I am definitely looking forward to more posts on this blog!!
Dawn@cedarsstory.com says
Congratulations!!!! I am so glad that you are finding comfort in knowing that all of the things you are feeling are normal and that so many people have shared emotions. This journey is beautiful once you get over the shock and yes, resisting the urge to slap people for saying “I’m Sorry” is a constant thing!
Amanda says
I found your blog by searching “down syndrome homeschooling” on pinterest. I have 4 children, 3 of which I homeschool. Our youngest is a 7 week old son who surprised us with down syndrome. I also had a planned home birth and my son was also breech the day of delivery. He ended up having duodenal atresia and had surgery at 5 days old which required us to stay in the NICU for more than 4 weeks. We’ve been home for nearly 3 weeks now and he is doing very well all things considered.
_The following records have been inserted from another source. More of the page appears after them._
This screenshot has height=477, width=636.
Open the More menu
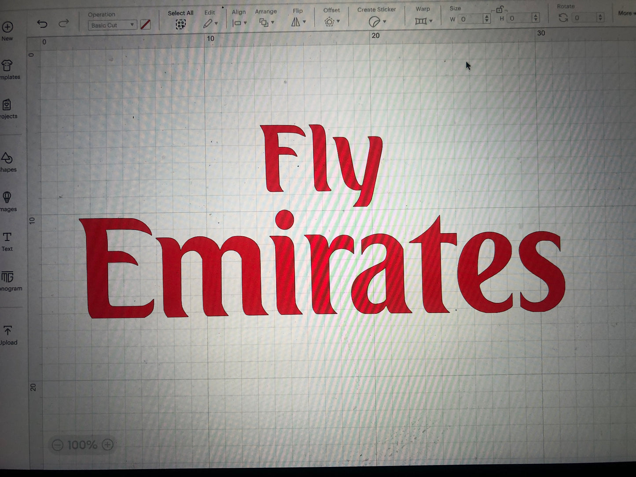[x=625, y=13]
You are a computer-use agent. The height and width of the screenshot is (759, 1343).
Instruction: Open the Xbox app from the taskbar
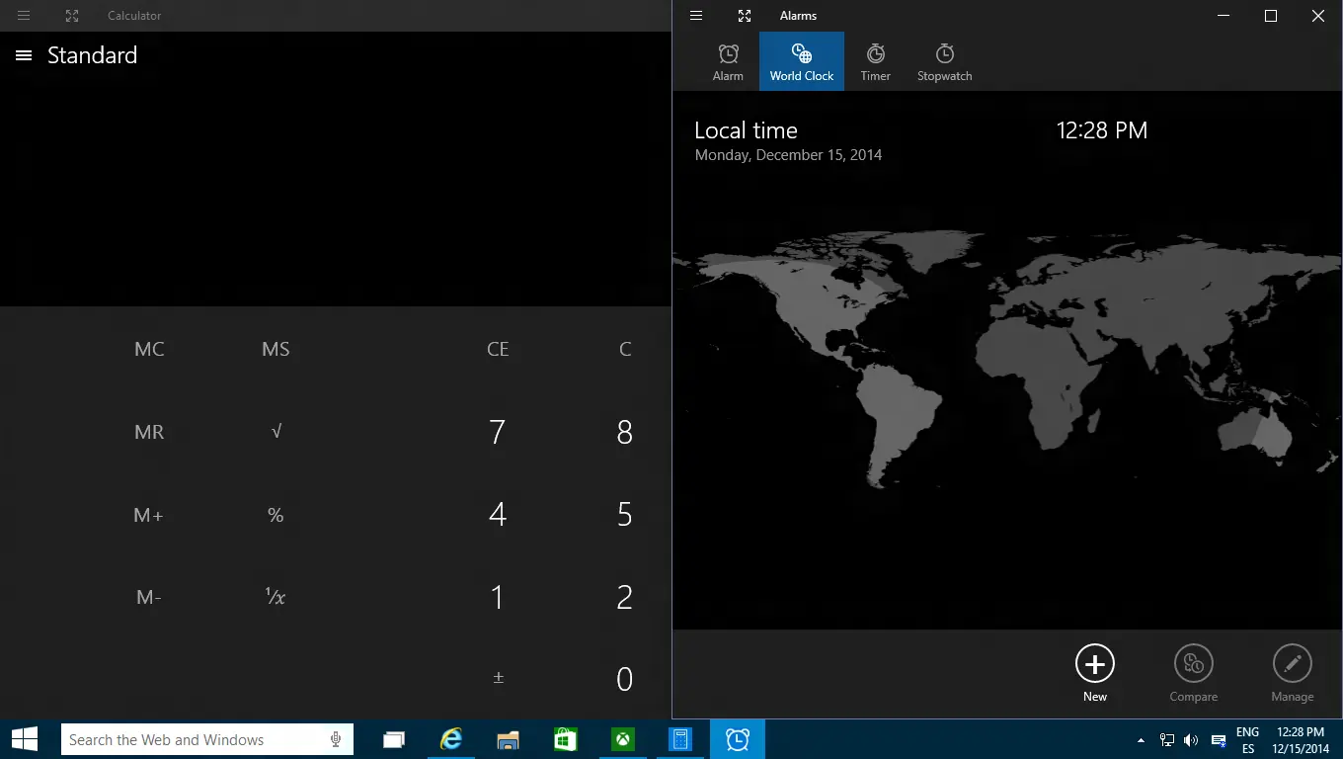click(x=621, y=738)
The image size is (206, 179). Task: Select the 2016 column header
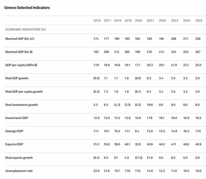[x=97, y=21]
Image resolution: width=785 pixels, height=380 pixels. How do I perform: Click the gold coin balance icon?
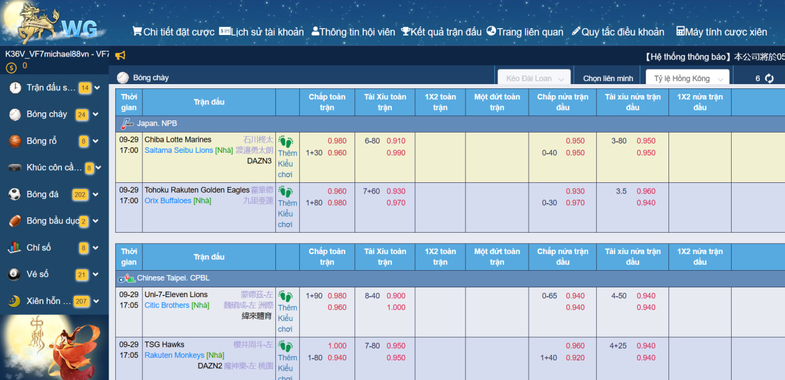pos(11,67)
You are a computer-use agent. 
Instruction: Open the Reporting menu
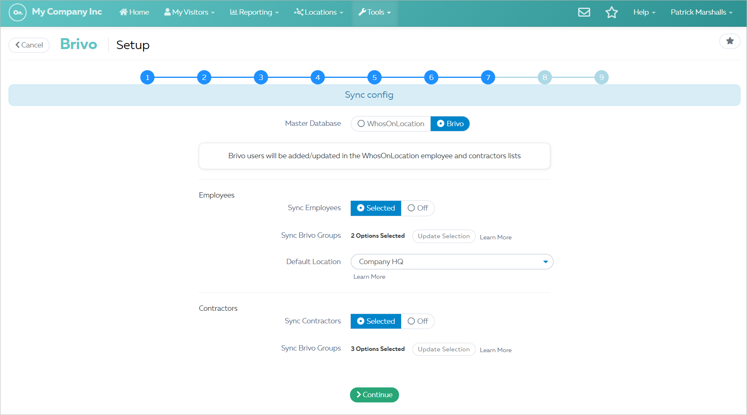[254, 12]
I’m glad to have found your blog.
Dawn@cedarsstory.com says
Amanda, how crazy are all of those similarities??? I love the way we cross paths with people once we are on this journey. xoxo
Debby Walker says
Thank you so much for this beautiful story. I am a grandma of a precious new little baby girl. My 15th grandchild and they are all wonderful. Well my new little Eleanor was born with Down Syndrome. This is all new to me, to her mom and dad, and our whole family. She is beautiful and wonderful. And while I do not write as awesome as you, my sentiments matched with many of yours, just different since I wasn’t carrying her and she is not my own baby girl. I watched as my dear daughter in law went through some of the the same thoughts and fears as you had, although she too is a force to be reckoned with. (I think she and my son will be some of the best advocates for the Down Syndrome Community the world has ever known),
Just thank you again for sharing your life.
Dawn@cedarsstory.com says
Congratulations on that new grandbaby, your world will be so bright and joyful, just wait and see! Feel free to check out any of the posts we have here (there are almost 300) you can navigate them through using the categories drop down to find topics of interest or even just using the search bar too. Reach out any time!!!